Male? Aside from other pastels and orange ghosts. I have a few ideas but suggestions welcome! : victory:


----------



## Blackecho (Jun 30, 2008)

I know you said not more Pastels and OG's, but the SPOG is gorgeous imo.


----------



## Rum_Kitty (Jun 14, 2009)

I do plan on havin more pastels and ogs, that's a dead cert! But I was just wondering what else I could consider!


----------



## reptile_man_08 (Jan 14, 2008)

Fire het ghost for orange ghost fireflies:2thumb:


----------



## Rum_Kitty (Jun 14, 2009)

Ooh, that sounds pretty cool! Bet they cost a bomb!


----------



## alan1 (Nov 11, 2008)

reptile_man_08 said:


> Fire het ghost for orange ghost fireflies:2thumb:


that would be 1 bright mother of an orange ghost !!!!!!!!!!!


----------



## Rum_Kitty (Jun 14, 2009)

Hmmm...I'd have one of these 

Ghost (Hypo) Super Pastel Lesser Platinum Ball Python - Ball-Pythons.net Forums

Wonder what the price tag is!!!! :mf_dribble:


----------



## nuggett5 (Sep 14, 2007)

for me it would have to be a mojave het ghost that would be one good looking snake


----------



## shep1979 (Feb 24, 2008)

nuggett5 said:


> for me it would have to be a mojave het ghost that would be one good looking snake


that would be a normal looking mojave then as HET ghost is not visual


----------



## alan1 (Nov 11, 2008)

shep1979 said:


> that would be a normal looking mojave then as HET ghost is not visual


he's refering to the OPs question... POG x ?


----------



## Rum_Kitty (Jun 14, 2009)

The ghost mojave is pretty cool though even if it would take a while to produce :2thumb:


----------



## alan1 (Nov 11, 2008)

Rum_Kitty said:


> The ghost mojave is pretty cool though even if it would take a while to produce :2thumb:


think ghost pastave would be far more interesting !?!


----------



## Rum_Kitty (Jun 14, 2009)

Have those been produced yet?

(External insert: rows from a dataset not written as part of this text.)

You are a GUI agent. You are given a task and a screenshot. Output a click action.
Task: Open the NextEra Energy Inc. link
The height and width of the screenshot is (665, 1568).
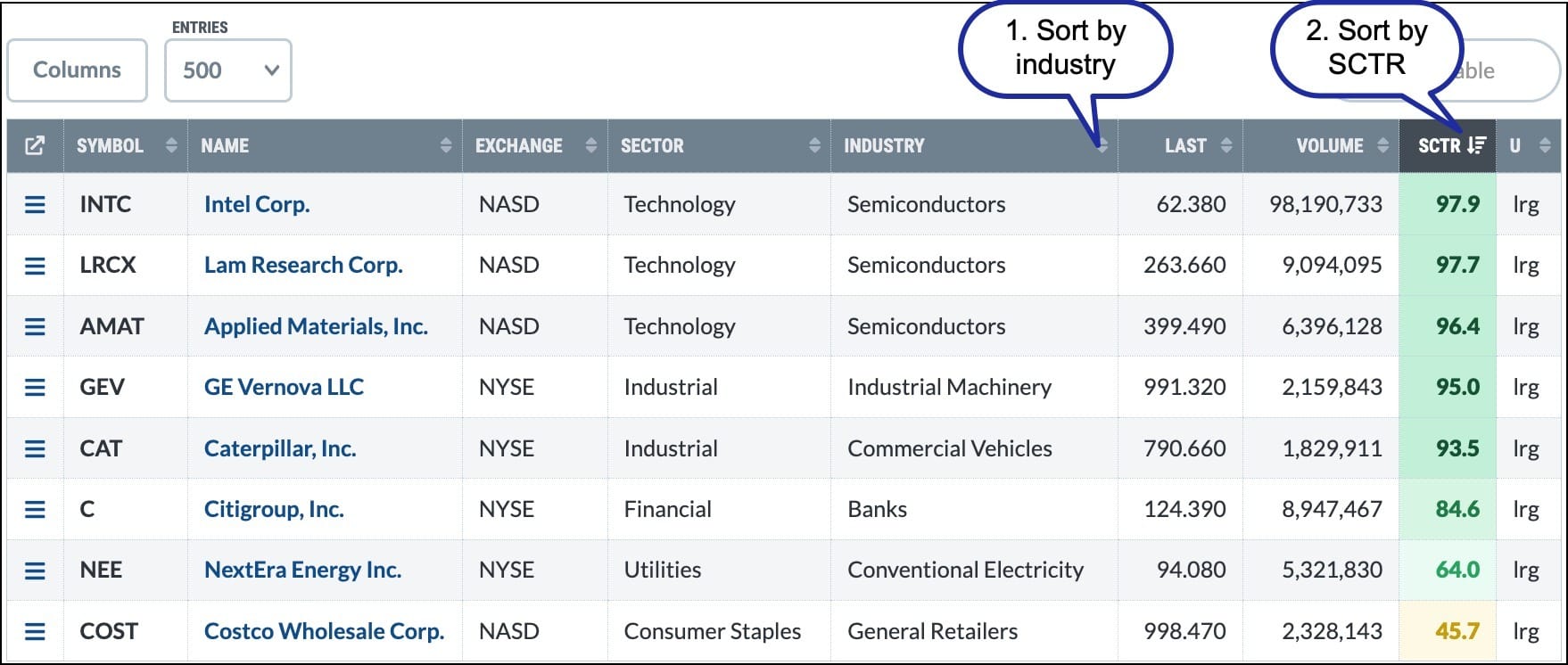coord(302,570)
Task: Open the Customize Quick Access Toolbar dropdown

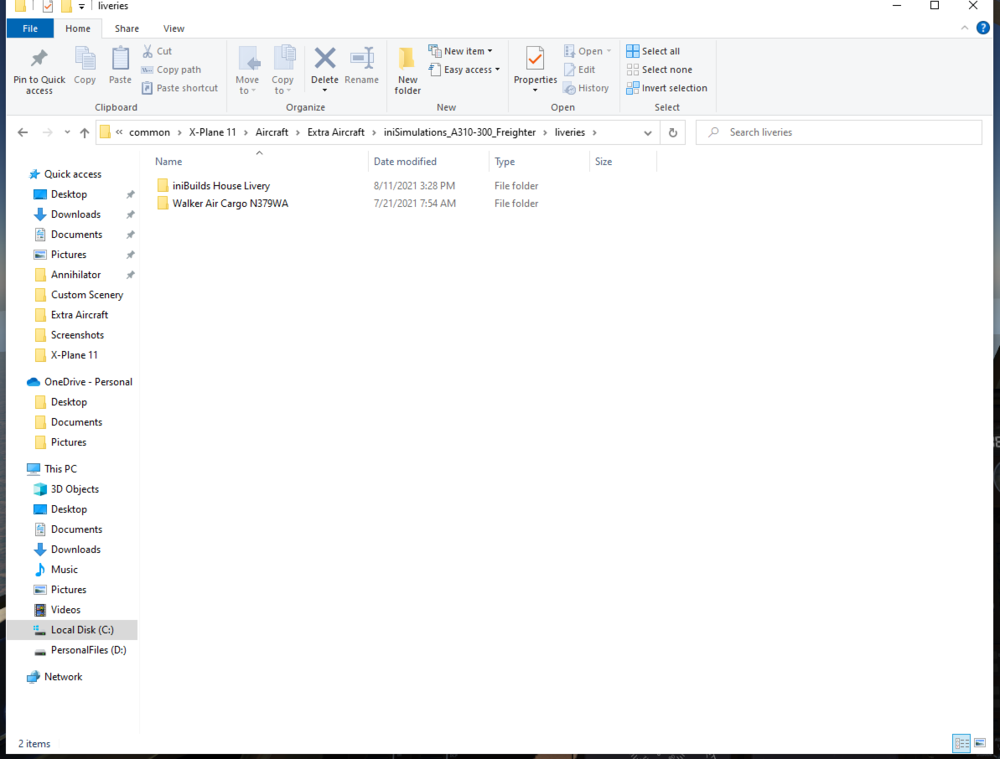Action: click(82, 7)
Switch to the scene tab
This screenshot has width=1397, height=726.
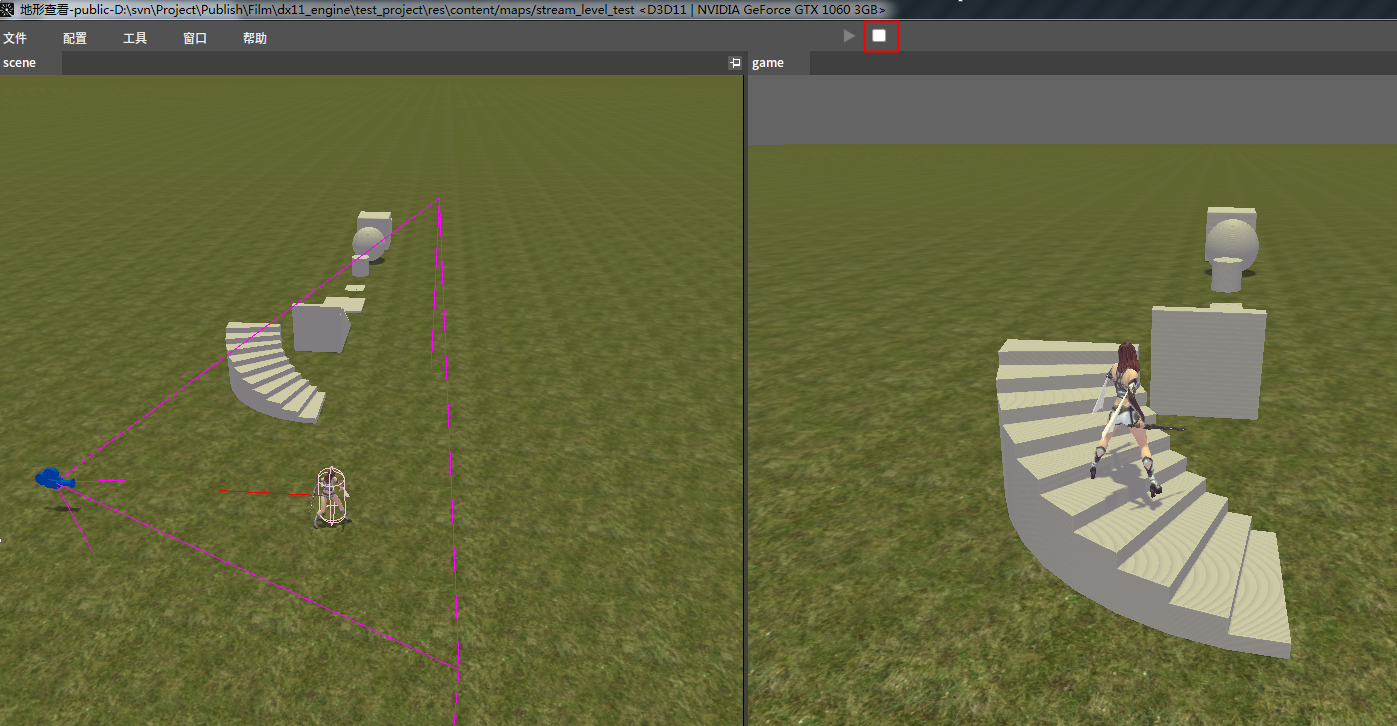tap(20, 63)
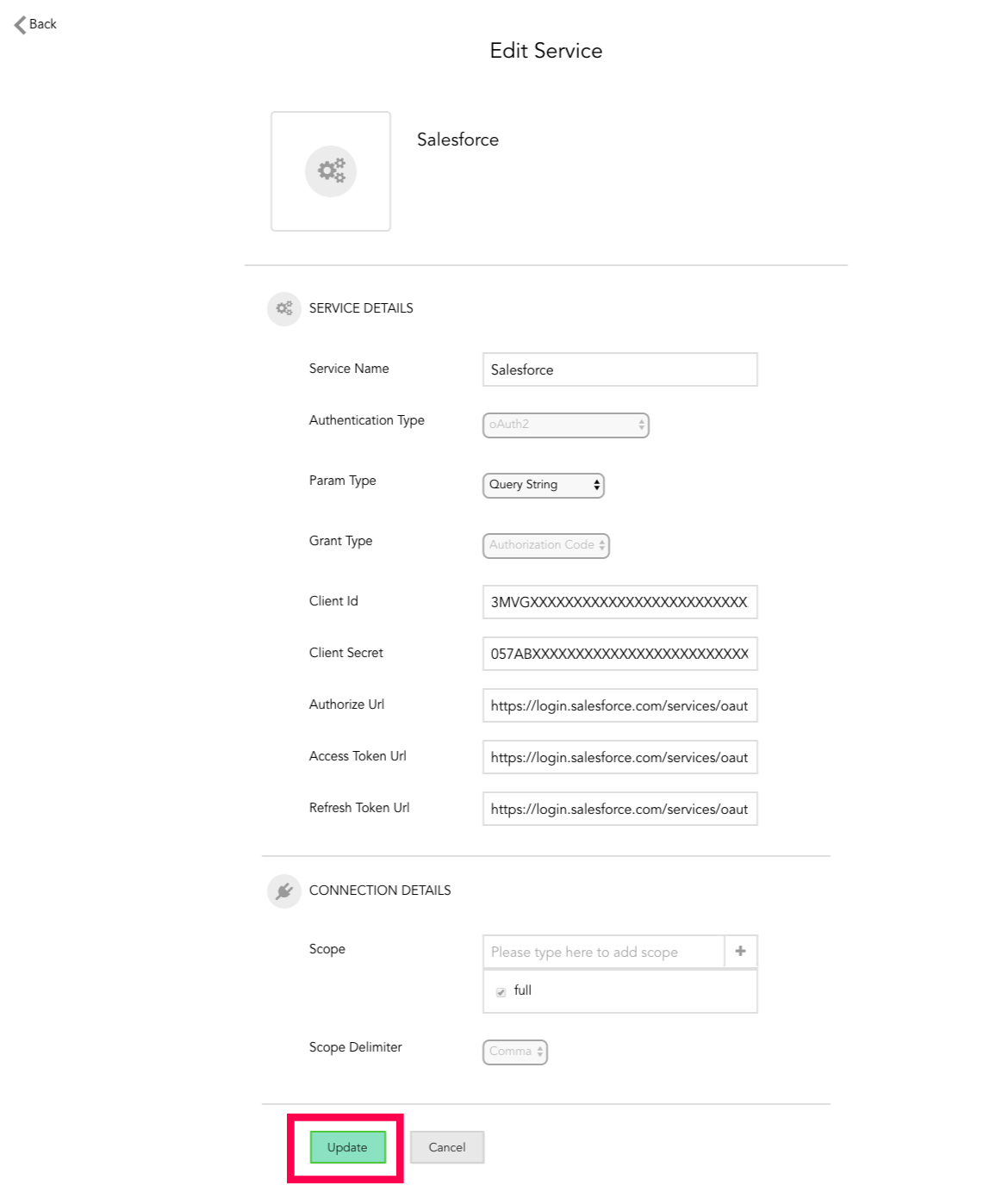
Task: Click the Back link text
Action: click(x=43, y=24)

Couldnt find any pics.


----------



## markhill (Sep 22, 2006)

would a spider het ghost make Humblebees?


----------



## markhill (Sep 22, 2006)

Rum_Kitty said:


> Have those been produced yet? Couldnt find any pics.

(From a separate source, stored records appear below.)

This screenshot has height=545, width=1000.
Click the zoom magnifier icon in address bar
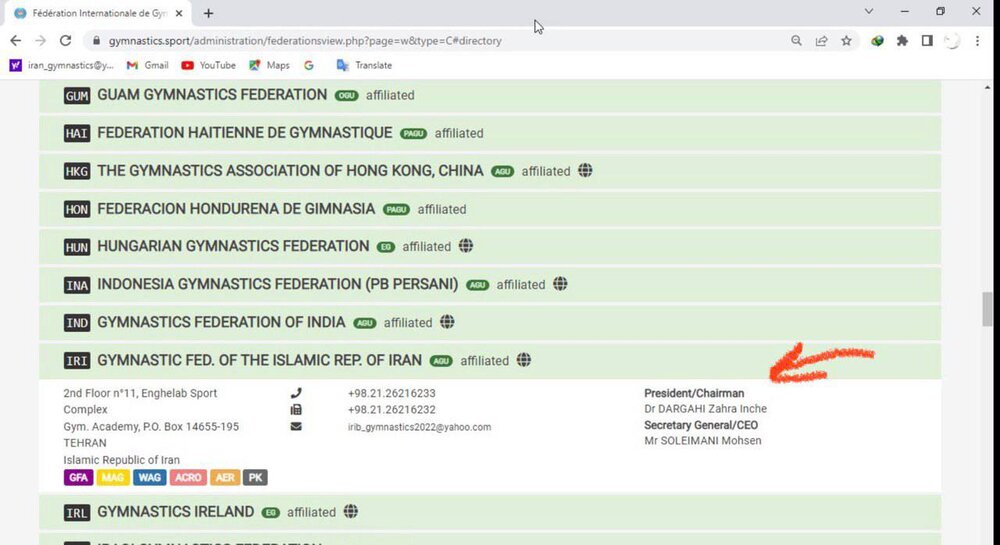[x=796, y=41]
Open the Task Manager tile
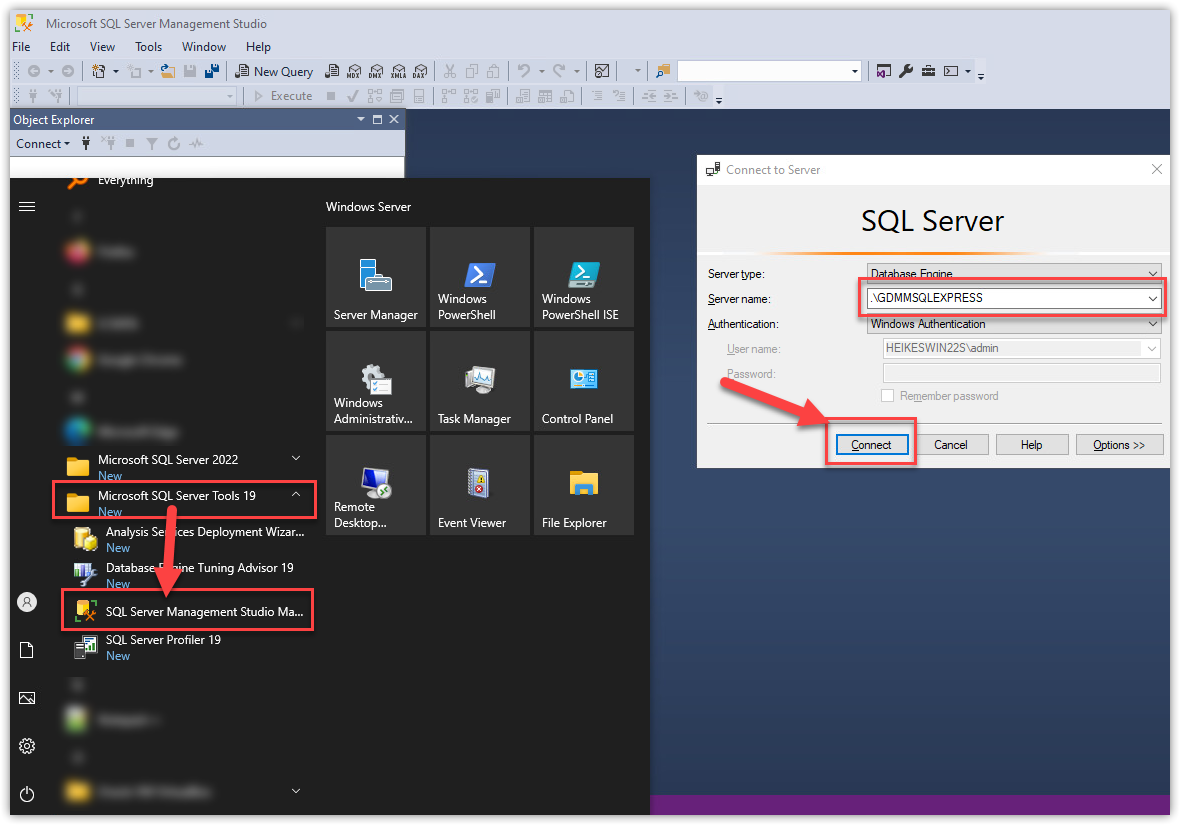Screen dimensions: 1180x825 click(x=479, y=381)
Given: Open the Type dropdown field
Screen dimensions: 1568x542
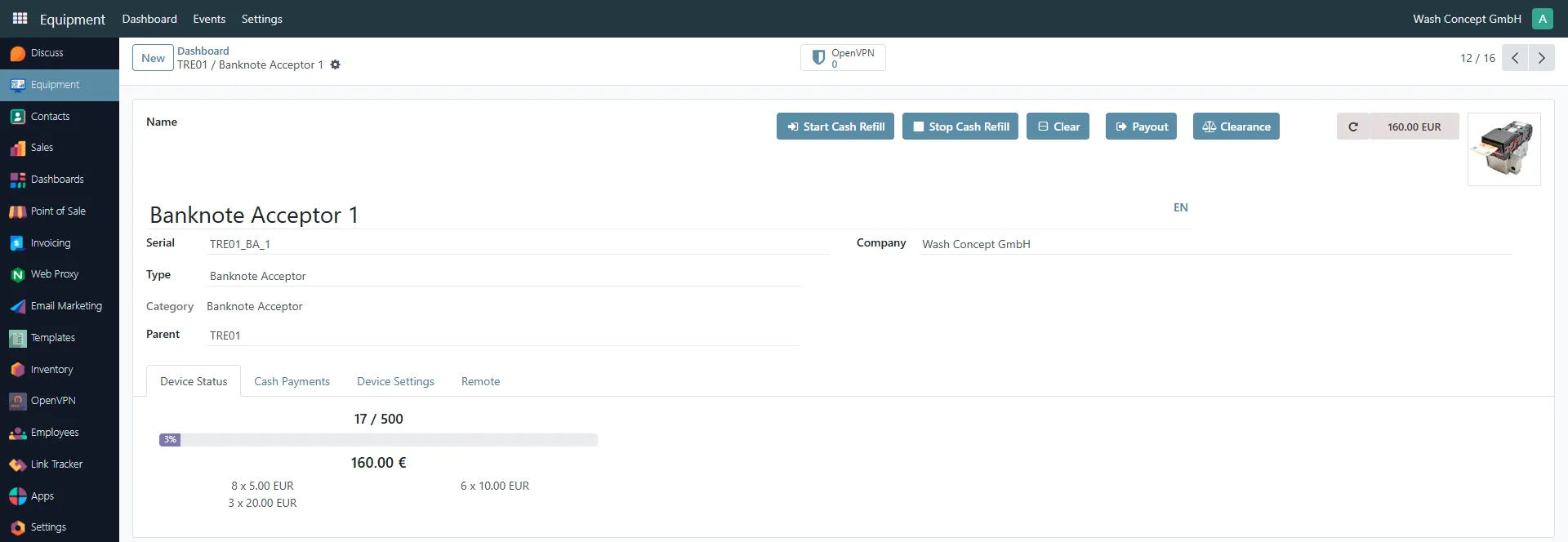Looking at the screenshot, I should point(503,277).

yup, search for Hypo Pastaves.

Theres some pics on another forum but we're not allowed to link to other forums.


----------



## alan1 (Nov 11, 2008)

markhill said:


> would a spider het ghost make Humblebees?


crossed with a POG, yep...
a honeybee would be in the mix as well


----------



## Akua_Ko_Nalu (Feb 15, 2007)

Butter Hypo would be my choice.

Pastel Butter Hypos are tasty!


----------



## alan1 (Nov 11, 2008)

Akua_Ko_Nalu said:


> Butter Hypo would be my choice.
> 
> Pastel Butter Hypos are tasty!


as is the butter/lesser SPOG...


----------



## Rum_Kitty (Jun 14, 2009)

I can feel my credit card melting as you speak.


----------